(Saved data entries)
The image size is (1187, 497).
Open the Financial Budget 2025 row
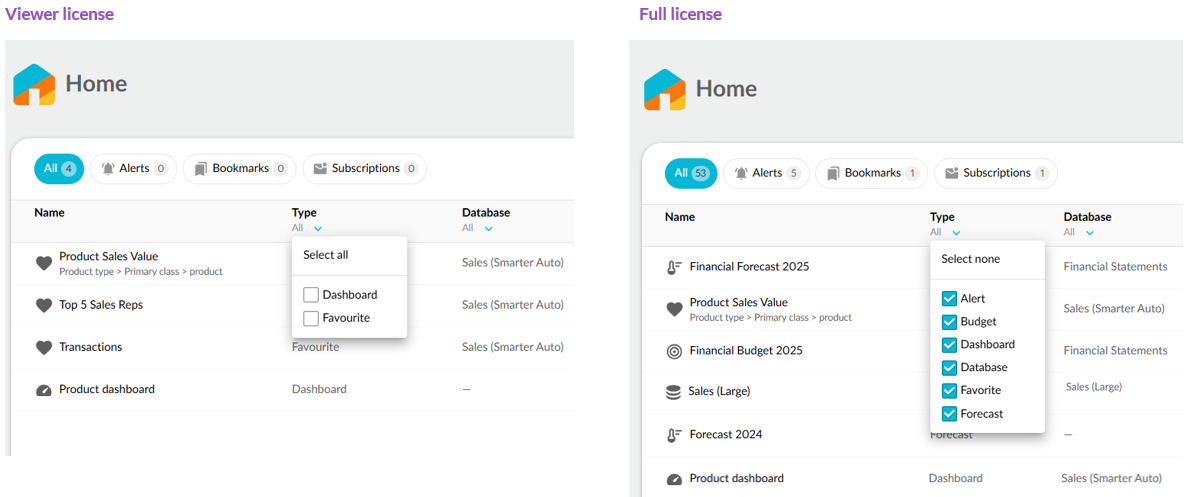(x=746, y=351)
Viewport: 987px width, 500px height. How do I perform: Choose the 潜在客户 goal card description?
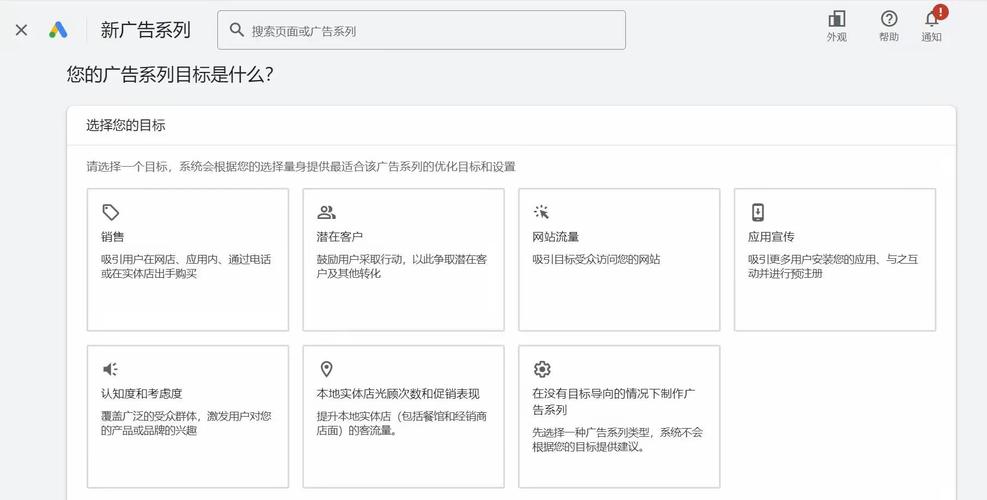tap(402, 266)
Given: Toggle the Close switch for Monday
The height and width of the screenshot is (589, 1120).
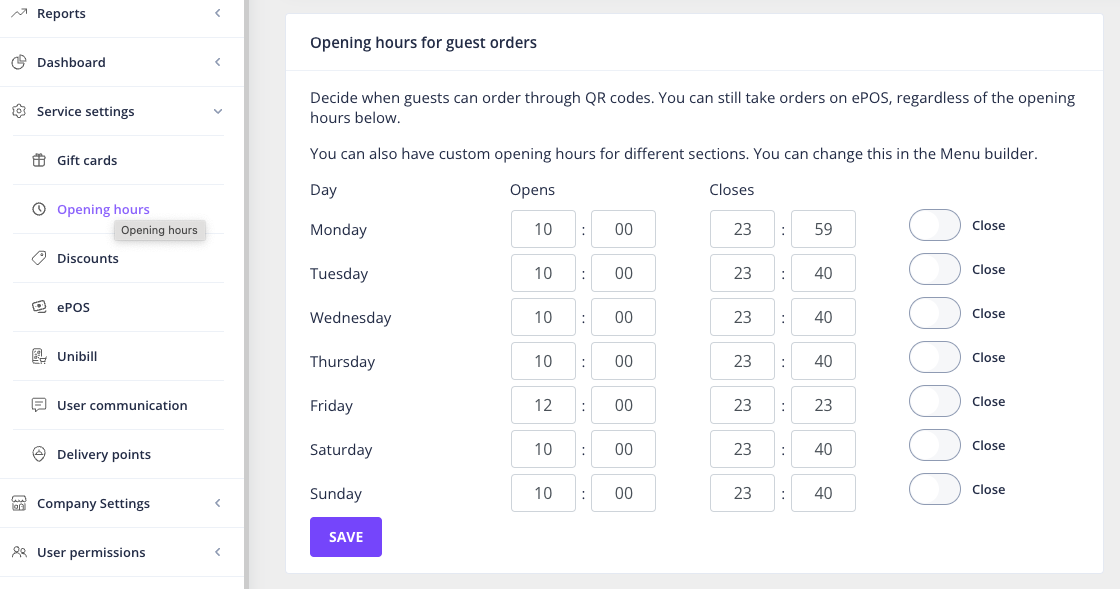Looking at the screenshot, I should click(934, 226).
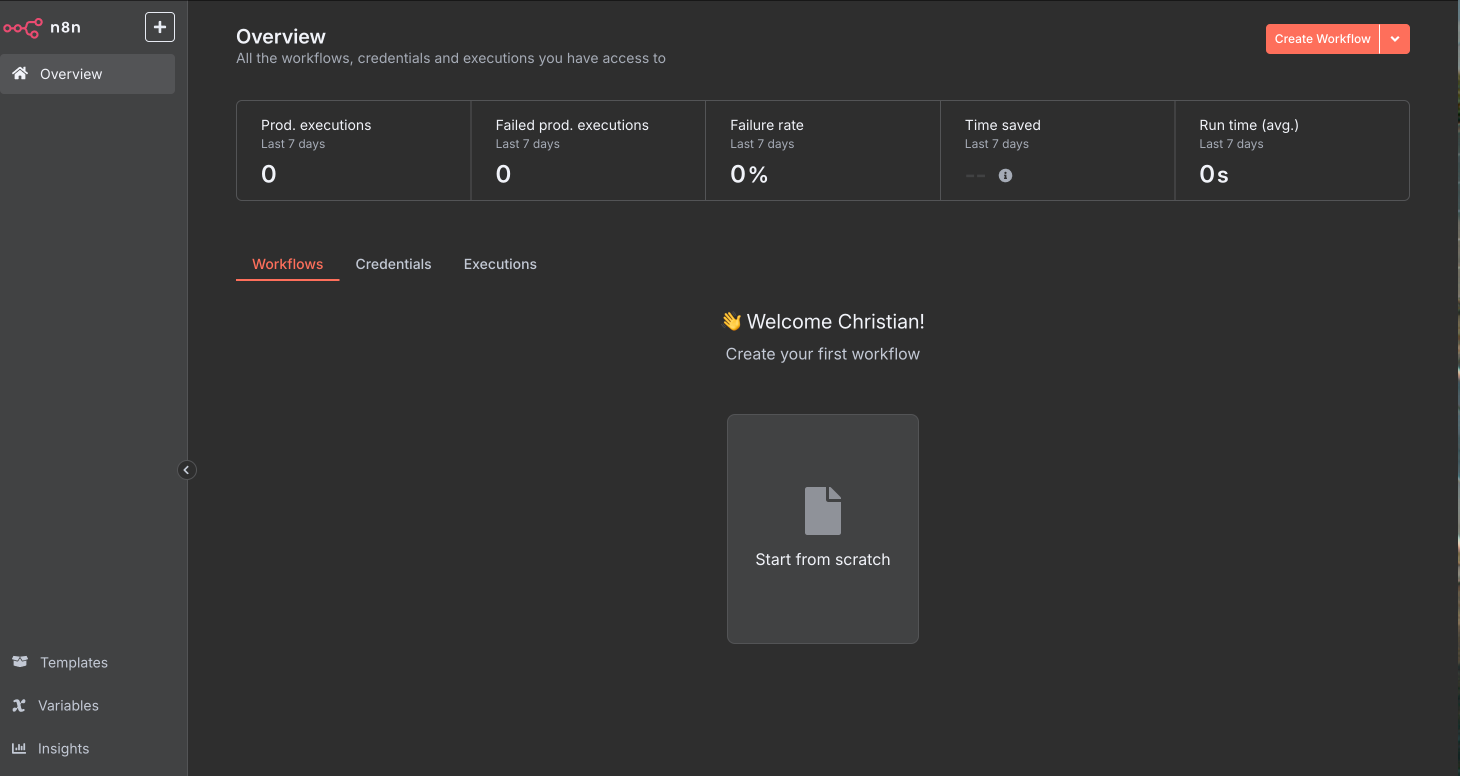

_WHAT THE TASK REQUIRES_: Copy the records above exactly, omitting every picture.

_EXERCISE SOLUTION_:
The image size is (1187, 497).
Open the Financial Budget 2025 row
(x=746, y=351)
Viewport: 987px width, 500px height. How do I perform: Choose the 潜在客户 goal card description?
tap(402, 266)
Given: Toggle the Close switch for Monday
The height and width of the screenshot is (589, 1120).
Looking at the screenshot, I should click(934, 226).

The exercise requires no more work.